### [Yönerge 1]
Aşağıdaki mahkeme kararında geçen bütün Türk lirası tutarlarını sıralayın.
....
Emsal Mahkeme Kararı Gaziantep Bölge Adliye Mahkemesi 17. Hukuk Dairesi 2020/63 E. 2022/94 K. 24.01.2022 T.

Görüntülediğiniz mahkeme kararı kesinleşmiş bir karardır.

T.C. GAZİANTEP BAM 17. HUKUK DAİRESİ
T.C.
GAZİANTEP
BÖLGE ADLİYE MAHKEMESİ
17. HUKUK DAİRESİ

ESAS NO : 2020/63
KARAR NO : 2022/94

T Ü R K M İ L L E T İ A D I N A
B Ö L G E A D L İ Y E M A H K E M E S İ K A R A R I

BAŞKAN : … (…)
ÜYE : … (…)
ÜYE : … (…)
KATİP : … (…)

İNCELENEN KARARIN
MAHKEMESİ : ADANA 3. ASLİYE TİCARET MAHKEMESİ
TARİHİ : 19/09/2019
NUMARASI : 2017/1488 Esas- 2019/880 Karar
DAVACILAR : 1-… – TC:… ……..
2-… -TC: … ………….
VEKİLLERİ : Av. … …………
Av. … …………
DAVALI : … – …
VEKİLİ : Av. … ….. ..
DAVANIN KONUSU : Tazminat
KARAR TARİHİ : 24/01/2022
GEREKÇELİ KARARIN YAZILDIĞI TARİH : 04/02/2022

Adana 3. Asliye Ticaret Mahkemesi’nin 19/09/2019 tarih ve 2017/1488 esas ve 2019/880 karar sayılı kararı aleyhine davacılar vekili istinaf başvurusunda bulunduğundan dosyanın yapılan incelemesi sonunda;
GEREĞİ DÜŞÜNÜLDÜ;
Davacılar vekili dava dilekçesinde özetle; ……. günü sürücü … un davalı … nezdinde sigortalı olan …. plakalı yolcu minibüsüyle geri geri manevra yaparken oynayan …’yu aracın arka tekeriyle ezerek vefatına neden olduğunu belirterek, davcılar için 1.000,00’er TL maddi tazminat tutarının davalının temerrüt tarihinden itibaren işletecek yasal faiziyle birlikte tahsiline karar verilmesini talep etmiş, ayrıca 30.09.2016 havale tarihli bedel arttırım dilekçesi ile dava değerini arttırarak davacı … için 4.126,96 TL Davacı … için 8.482,58 TL maddi tazminatın yasal faizi ile tahsilini talep etmiştir.
....
### [Yönerge 2]
Girdilerde "is (2212, 1669)." ifadesinin bulunduğu satırdan "I want to click on x-axis-label: x, so" ifadesinin bulunduğu satıra kadar olan satırları, "screenshot" yerine "screen capture" koyarak yeniden yazın. Geri kalan her şey değişmeden kalsın.
....
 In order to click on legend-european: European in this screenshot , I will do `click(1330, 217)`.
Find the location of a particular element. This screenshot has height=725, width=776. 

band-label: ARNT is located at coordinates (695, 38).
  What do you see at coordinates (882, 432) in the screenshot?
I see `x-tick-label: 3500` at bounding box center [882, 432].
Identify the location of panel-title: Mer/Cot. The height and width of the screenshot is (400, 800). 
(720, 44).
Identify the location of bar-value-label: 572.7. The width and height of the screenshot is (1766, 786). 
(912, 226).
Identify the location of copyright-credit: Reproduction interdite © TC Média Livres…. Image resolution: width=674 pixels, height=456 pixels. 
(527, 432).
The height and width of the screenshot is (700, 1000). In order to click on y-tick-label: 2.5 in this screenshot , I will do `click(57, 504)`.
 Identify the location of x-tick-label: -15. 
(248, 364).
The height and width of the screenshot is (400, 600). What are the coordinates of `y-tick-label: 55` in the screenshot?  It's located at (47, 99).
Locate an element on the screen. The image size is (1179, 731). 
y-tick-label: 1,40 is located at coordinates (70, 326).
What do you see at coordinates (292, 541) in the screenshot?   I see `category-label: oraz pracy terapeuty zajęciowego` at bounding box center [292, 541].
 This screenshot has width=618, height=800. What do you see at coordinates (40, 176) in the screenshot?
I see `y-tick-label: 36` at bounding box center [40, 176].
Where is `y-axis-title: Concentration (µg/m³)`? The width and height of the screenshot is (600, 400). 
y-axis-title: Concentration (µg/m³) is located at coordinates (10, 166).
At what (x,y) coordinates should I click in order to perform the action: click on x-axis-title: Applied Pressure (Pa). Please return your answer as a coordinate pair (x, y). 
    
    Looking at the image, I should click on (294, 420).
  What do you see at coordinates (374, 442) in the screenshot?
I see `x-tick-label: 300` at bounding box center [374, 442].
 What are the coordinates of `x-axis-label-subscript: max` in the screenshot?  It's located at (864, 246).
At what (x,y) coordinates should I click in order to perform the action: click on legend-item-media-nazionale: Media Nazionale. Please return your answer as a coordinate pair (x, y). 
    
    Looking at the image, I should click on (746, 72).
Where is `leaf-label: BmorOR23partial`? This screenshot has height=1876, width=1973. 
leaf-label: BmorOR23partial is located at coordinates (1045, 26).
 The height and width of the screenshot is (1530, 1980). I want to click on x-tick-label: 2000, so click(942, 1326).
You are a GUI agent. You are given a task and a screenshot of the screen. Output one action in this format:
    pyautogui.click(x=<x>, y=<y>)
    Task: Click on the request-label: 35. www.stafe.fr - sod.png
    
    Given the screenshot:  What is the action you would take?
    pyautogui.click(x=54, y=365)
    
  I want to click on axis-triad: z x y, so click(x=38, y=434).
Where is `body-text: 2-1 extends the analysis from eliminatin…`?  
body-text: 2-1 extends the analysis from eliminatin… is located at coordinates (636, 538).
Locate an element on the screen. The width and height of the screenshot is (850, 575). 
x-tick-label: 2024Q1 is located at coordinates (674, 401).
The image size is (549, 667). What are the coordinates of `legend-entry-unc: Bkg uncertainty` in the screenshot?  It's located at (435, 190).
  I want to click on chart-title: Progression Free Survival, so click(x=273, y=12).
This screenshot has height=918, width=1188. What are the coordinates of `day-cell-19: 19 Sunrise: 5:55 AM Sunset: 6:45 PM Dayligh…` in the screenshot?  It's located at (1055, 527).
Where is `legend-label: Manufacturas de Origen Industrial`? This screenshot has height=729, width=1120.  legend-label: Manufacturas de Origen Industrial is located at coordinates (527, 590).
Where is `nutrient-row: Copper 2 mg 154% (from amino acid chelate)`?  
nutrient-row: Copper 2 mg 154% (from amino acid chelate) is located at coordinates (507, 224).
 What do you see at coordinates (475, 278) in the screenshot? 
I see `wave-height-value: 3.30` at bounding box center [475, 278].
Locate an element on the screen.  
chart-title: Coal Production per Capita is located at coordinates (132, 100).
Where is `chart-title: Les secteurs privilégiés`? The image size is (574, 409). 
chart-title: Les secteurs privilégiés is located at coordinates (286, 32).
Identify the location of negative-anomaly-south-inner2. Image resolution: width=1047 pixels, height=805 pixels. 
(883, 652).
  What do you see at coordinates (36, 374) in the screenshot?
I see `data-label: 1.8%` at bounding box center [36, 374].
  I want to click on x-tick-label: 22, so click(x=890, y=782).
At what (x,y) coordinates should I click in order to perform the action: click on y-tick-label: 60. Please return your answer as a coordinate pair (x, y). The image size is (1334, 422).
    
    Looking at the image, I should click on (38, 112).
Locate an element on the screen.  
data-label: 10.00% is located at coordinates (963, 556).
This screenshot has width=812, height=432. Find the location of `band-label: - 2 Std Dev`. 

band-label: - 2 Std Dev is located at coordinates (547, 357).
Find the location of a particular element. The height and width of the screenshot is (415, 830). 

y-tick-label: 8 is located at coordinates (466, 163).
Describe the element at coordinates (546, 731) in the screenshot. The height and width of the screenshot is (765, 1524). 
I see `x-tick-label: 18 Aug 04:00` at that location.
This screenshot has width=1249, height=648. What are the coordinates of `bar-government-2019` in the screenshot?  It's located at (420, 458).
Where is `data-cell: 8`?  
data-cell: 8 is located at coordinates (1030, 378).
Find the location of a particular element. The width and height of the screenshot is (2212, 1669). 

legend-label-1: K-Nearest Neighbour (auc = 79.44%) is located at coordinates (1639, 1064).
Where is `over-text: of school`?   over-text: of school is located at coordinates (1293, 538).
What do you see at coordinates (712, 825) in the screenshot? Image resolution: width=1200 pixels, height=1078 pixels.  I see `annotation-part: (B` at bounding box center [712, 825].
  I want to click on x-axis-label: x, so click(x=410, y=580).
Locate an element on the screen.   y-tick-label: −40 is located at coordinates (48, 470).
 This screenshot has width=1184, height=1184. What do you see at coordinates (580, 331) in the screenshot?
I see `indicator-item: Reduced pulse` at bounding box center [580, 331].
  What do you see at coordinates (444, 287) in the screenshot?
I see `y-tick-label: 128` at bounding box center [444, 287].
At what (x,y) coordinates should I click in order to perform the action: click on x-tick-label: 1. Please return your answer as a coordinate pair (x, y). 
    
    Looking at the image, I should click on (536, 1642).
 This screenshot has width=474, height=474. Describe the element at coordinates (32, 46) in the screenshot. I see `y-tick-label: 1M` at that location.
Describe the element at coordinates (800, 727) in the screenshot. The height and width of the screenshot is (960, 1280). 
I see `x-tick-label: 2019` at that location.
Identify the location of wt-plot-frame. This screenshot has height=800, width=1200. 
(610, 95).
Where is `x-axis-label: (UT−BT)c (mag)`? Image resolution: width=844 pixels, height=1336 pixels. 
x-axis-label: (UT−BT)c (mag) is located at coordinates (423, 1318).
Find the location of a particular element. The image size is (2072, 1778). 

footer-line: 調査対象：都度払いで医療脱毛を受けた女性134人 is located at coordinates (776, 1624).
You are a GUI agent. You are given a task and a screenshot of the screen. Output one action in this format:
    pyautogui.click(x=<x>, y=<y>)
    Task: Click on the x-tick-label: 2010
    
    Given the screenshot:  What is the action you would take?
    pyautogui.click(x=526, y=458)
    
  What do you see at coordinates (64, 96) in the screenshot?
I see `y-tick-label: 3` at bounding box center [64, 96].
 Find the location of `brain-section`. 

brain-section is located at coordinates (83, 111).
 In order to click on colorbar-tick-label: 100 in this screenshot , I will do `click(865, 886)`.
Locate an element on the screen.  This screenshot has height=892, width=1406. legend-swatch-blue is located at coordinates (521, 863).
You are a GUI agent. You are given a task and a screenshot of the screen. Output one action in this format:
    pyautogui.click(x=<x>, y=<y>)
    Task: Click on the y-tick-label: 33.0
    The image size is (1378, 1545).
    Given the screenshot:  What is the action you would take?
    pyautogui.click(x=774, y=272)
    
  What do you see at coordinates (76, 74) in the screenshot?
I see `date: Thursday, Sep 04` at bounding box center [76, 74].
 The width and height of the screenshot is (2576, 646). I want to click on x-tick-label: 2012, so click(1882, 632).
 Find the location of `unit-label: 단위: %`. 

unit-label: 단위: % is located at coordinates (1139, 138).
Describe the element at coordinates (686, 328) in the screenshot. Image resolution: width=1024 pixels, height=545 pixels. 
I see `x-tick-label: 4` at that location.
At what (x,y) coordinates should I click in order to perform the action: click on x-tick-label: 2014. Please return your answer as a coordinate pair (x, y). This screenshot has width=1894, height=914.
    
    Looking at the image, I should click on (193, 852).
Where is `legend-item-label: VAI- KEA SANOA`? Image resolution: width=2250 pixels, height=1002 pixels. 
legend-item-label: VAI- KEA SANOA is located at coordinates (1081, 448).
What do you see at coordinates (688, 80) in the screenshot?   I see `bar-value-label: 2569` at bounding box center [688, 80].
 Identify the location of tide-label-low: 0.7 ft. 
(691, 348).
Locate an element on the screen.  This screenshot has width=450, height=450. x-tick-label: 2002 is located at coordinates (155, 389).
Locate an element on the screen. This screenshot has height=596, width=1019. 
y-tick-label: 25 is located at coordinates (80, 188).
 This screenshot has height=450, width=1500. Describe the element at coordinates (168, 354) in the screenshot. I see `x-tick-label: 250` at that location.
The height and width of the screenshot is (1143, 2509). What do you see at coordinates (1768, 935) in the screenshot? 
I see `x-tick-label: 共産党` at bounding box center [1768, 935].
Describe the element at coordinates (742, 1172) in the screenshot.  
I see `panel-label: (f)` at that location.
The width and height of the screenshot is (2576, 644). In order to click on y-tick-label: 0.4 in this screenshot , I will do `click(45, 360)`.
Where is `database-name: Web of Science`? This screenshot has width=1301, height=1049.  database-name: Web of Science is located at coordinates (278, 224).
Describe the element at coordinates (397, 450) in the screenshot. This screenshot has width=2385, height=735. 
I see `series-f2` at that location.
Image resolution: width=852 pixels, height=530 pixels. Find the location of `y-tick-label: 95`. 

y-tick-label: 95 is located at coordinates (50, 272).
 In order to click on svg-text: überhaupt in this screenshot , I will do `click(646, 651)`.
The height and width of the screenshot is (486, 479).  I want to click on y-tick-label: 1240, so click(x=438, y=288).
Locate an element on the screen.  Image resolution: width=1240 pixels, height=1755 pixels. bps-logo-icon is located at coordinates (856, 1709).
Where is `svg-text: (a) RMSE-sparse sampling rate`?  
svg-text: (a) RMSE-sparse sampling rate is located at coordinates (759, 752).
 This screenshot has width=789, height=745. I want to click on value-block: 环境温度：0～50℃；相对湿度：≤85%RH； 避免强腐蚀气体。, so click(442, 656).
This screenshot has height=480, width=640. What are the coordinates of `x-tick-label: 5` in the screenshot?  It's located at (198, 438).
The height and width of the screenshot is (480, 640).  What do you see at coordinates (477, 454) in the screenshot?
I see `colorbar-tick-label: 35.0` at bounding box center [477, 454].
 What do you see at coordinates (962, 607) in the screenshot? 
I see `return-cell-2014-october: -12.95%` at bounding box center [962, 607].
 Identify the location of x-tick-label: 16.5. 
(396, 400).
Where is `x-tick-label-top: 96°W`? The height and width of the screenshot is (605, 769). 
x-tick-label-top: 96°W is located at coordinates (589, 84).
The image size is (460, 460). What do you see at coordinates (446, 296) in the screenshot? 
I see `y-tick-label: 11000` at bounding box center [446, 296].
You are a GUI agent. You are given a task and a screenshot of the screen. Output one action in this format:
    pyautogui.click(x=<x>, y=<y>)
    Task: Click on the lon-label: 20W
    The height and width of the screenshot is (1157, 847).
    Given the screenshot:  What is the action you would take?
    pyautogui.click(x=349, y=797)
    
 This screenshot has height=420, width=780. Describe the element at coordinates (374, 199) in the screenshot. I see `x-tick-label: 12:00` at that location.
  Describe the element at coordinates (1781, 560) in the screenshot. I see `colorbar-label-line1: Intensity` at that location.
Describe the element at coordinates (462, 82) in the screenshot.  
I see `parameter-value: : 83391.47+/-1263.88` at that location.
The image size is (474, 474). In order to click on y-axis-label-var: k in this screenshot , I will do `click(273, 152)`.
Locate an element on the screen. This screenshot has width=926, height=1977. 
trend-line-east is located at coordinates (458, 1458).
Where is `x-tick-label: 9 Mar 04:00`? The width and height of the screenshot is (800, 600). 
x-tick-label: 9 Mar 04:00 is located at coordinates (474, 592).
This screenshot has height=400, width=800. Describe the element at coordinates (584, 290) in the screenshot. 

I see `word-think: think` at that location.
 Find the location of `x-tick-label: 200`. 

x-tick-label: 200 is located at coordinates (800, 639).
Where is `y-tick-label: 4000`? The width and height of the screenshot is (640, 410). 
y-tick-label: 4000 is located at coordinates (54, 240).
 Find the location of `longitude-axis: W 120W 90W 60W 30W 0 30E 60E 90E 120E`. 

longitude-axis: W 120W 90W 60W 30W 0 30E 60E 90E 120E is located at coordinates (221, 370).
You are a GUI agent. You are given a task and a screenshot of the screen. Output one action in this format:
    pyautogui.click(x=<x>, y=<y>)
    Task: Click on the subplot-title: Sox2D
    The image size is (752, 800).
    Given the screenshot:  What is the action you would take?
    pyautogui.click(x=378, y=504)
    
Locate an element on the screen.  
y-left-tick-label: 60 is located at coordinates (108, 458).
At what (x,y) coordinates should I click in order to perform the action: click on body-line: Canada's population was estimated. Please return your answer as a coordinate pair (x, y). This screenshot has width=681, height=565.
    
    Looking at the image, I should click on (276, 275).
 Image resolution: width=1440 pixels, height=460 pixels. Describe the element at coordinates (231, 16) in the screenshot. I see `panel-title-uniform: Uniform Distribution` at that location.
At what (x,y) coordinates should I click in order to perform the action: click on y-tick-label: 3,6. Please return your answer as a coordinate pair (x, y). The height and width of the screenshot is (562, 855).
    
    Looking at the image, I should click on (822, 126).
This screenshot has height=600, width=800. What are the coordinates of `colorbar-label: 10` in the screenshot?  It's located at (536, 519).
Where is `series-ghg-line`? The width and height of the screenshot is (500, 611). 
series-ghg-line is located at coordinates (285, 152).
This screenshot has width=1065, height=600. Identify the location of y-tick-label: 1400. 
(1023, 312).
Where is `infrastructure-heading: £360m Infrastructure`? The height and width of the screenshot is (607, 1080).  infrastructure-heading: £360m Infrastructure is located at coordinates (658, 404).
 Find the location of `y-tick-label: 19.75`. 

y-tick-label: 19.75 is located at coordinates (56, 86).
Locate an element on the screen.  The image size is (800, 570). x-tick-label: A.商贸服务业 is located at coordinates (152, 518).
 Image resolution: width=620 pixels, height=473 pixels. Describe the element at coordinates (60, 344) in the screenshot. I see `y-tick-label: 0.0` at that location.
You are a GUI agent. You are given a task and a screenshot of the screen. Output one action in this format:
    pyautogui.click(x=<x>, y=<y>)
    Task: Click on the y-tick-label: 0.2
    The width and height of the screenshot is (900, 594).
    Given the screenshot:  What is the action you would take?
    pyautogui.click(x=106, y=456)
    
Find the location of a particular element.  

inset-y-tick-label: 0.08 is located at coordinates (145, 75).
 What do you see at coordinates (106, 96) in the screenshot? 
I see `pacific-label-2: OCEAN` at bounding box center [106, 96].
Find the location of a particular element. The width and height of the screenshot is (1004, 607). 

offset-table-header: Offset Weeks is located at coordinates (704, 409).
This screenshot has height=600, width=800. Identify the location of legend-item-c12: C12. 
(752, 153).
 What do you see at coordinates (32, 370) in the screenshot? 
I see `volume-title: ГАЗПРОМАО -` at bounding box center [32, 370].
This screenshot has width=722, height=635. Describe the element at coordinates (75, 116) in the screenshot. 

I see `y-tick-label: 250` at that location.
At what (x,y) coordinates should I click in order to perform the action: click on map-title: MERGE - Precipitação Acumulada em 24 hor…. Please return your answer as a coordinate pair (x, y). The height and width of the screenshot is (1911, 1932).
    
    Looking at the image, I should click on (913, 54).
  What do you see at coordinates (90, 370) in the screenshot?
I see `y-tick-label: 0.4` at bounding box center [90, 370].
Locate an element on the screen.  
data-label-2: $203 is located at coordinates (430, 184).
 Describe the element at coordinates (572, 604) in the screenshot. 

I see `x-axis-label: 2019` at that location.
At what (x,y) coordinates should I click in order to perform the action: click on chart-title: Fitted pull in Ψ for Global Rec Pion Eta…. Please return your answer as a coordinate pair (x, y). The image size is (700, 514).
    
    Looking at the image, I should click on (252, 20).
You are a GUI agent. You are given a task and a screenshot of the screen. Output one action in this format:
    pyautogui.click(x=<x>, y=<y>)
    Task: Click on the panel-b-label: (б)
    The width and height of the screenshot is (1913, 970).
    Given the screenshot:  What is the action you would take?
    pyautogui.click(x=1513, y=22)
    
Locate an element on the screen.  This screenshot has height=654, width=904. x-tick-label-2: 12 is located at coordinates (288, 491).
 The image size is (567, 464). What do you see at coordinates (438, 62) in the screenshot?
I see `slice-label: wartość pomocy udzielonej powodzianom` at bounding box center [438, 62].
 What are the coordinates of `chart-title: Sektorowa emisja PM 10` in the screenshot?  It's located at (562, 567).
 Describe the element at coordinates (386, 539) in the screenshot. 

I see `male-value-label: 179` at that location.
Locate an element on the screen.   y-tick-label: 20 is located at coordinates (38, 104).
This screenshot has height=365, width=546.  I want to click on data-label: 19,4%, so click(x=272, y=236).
....
### [Yanıt 1]
- 1.000,00 TL (davacıların her biri için)
- 4.126,96 TL
- 8.482,58 TL

### [Yanıt 2]
Find the location of a particular element. The width and height of the screen capture is (2212, 1669). 

legend-label-1: K-Nearest Neighbour (auc = 79.44%) is located at coordinates (1639, 1064).
Where is `over-text: of school`?   over-text: of school is located at coordinates (1293, 538).
What do you see at coordinates (712, 825) in the screen capture? Image resolution: width=1200 pixels, height=1078 pixels.  I see `annotation-part: (B` at bounding box center [712, 825].
  I want to click on x-axis-label: x, so click(x=410, y=580).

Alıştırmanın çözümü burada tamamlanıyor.